Reputation: 5224
I've got a ConcurrentBag
exposed to read/write operations inside a Parallel.ForEach
. Basically, I need to check for the existence of the object in the bag based on several properties and if there's no match, then I add it to the bag. It's really, really slow. Using a List<>
without a lock is a fraction of the time. What's wrong with this code? Am I better of using a list locking with a ReaderWriterLockSlim
? I am processing about 1,000,000 objects here.

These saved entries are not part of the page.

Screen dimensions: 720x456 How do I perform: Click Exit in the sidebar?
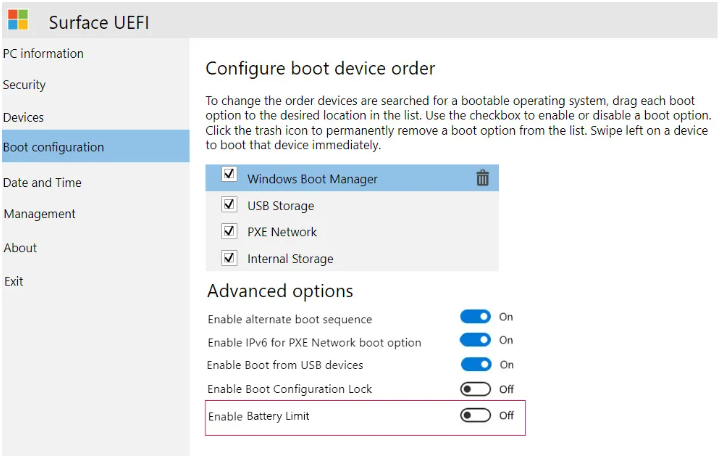pos(14,281)
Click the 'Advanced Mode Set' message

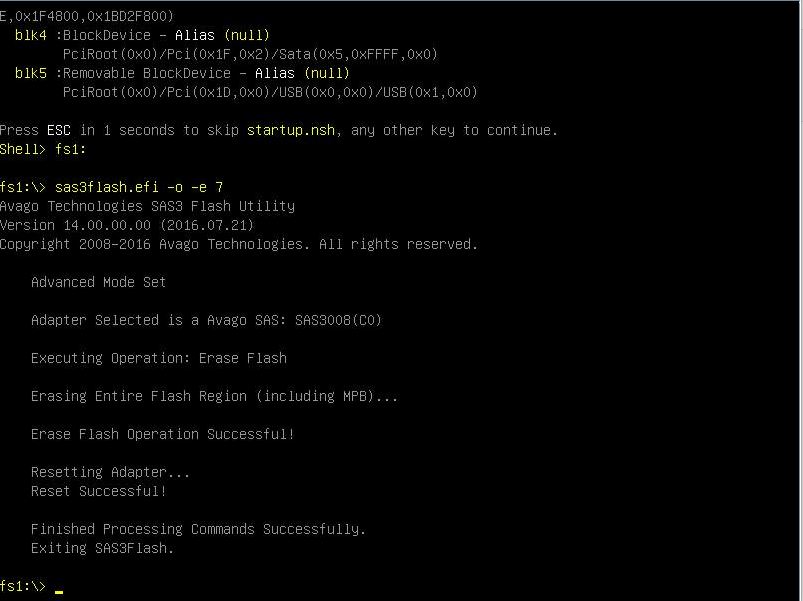(x=98, y=282)
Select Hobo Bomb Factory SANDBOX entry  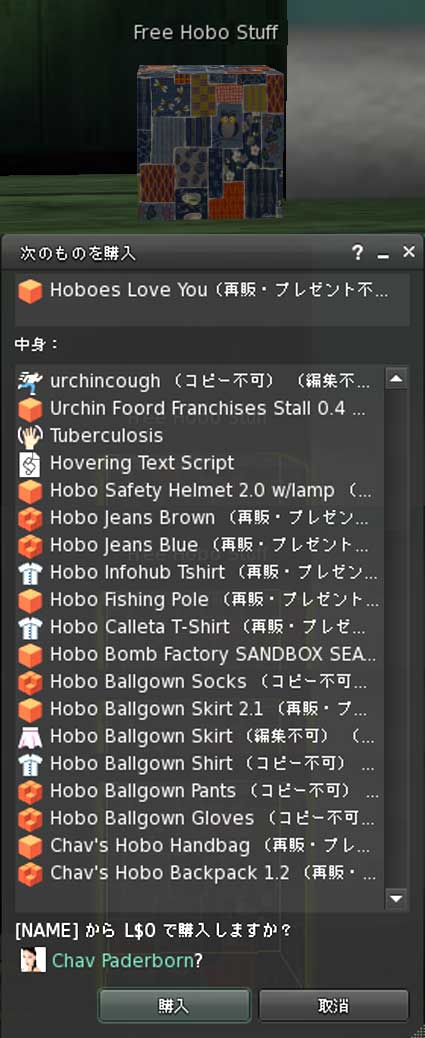[199, 655]
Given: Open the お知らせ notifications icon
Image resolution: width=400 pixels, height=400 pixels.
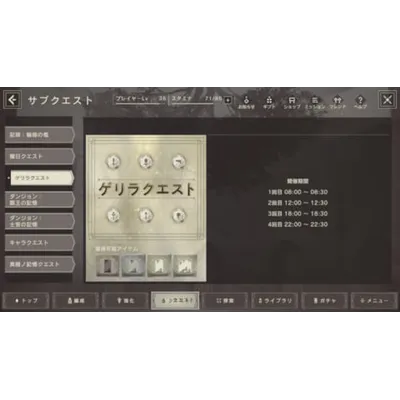Looking at the screenshot, I should click(x=246, y=102).
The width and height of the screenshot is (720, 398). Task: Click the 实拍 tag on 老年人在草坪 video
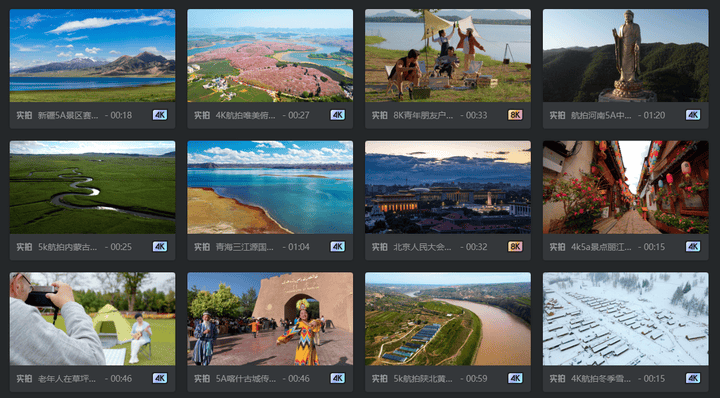click(x=24, y=379)
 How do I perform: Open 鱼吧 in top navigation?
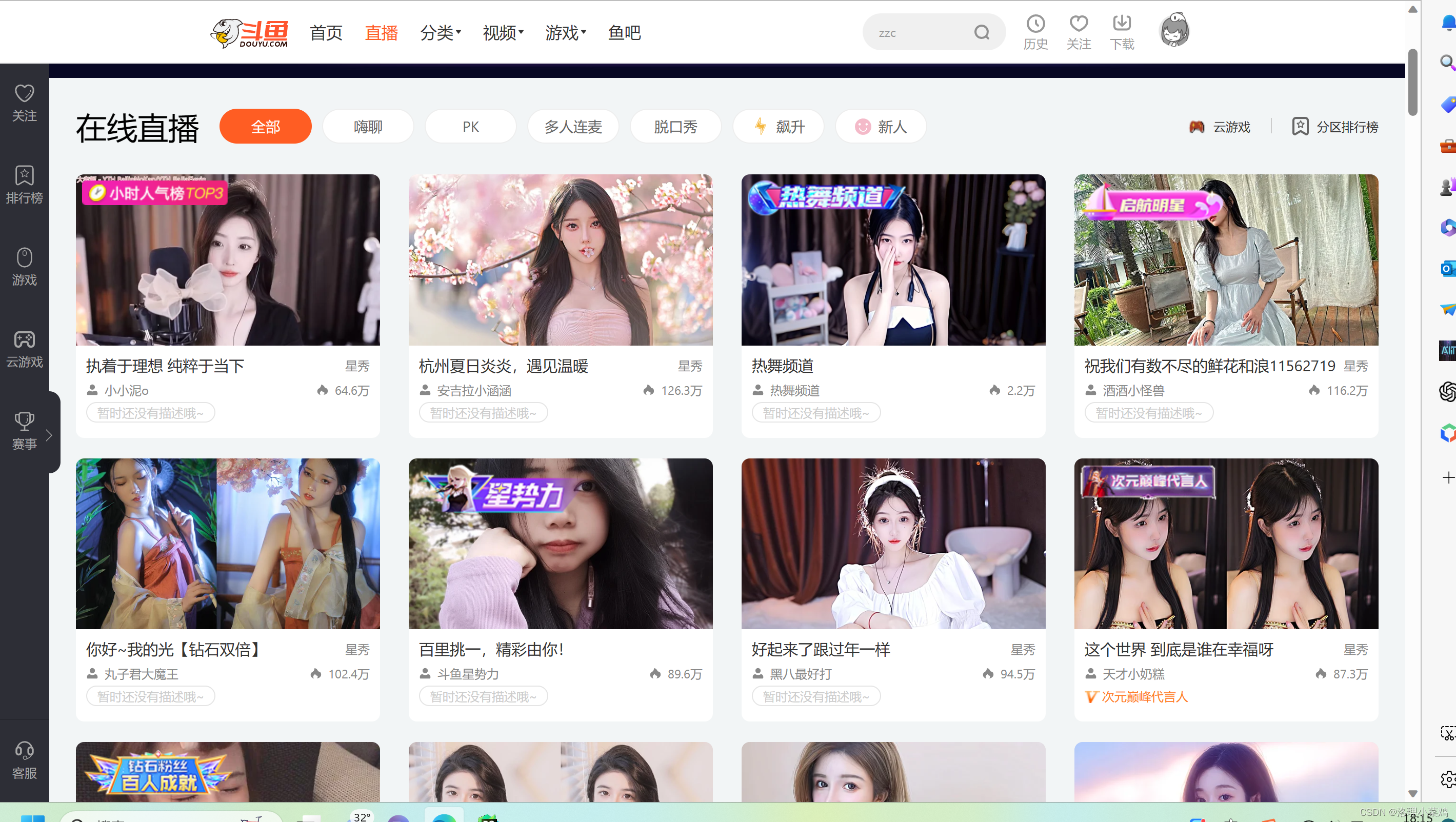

var bag = new ConcurrentBag<Beneficiary>();
Parallel.ForEach(cx, _options, line =>
{
if (!bag.Any(o =>
o.WinID == beneficiary.WinID &&
o.ProductType == beneficiary.ProductType &&
o.FirstName == beneficiary.FirstName &&
o.LastName == beneficiary.LastName &&
o.MiddleName == beneficiary.MiddleName))
{
bag.Add(beneficiary);
}
}
Upvotes: 2
Views: 4814
Reputation: 1230
You can use a Tuple
as key and use a ConcurrentDictionary
to store your benificiary
object.
var dict = new ConcurrentDictionary<Tuple<int, object, string>, Beneficiary>();
Parallel.ForEach(cx, _options, line =>
{
string fullname = string.Join("|", line.FirstName, line.LastName, line.MiddleName);
Tuple<int, object, string> key = new Tuple<int,object,string>(line.WinID, line.ProductType, fullname);
//if (!dict.ContainsKey(key)) optional line
{
dict.TryAdd(key, line);}
}
});
Once the parallel.ForEach
is completed, you can access the distinct beneficiary using a simple ForEach
.
Note: you should replace the "object" type by the typeOf ProductType.
Upvotes: 2
Reputation: 203828
So first off, the solution that you have there isn't type safe at all. Items can be added to the collection while you're iterating through the copy, or even after you perform the Any
but before you call Add
. You're also doing a linear search, which isn't going to perform well at all. You're better off both using a dictionary based structure which will have faster lookup, and you also need to make sure that the entire method you have here is logically atomic.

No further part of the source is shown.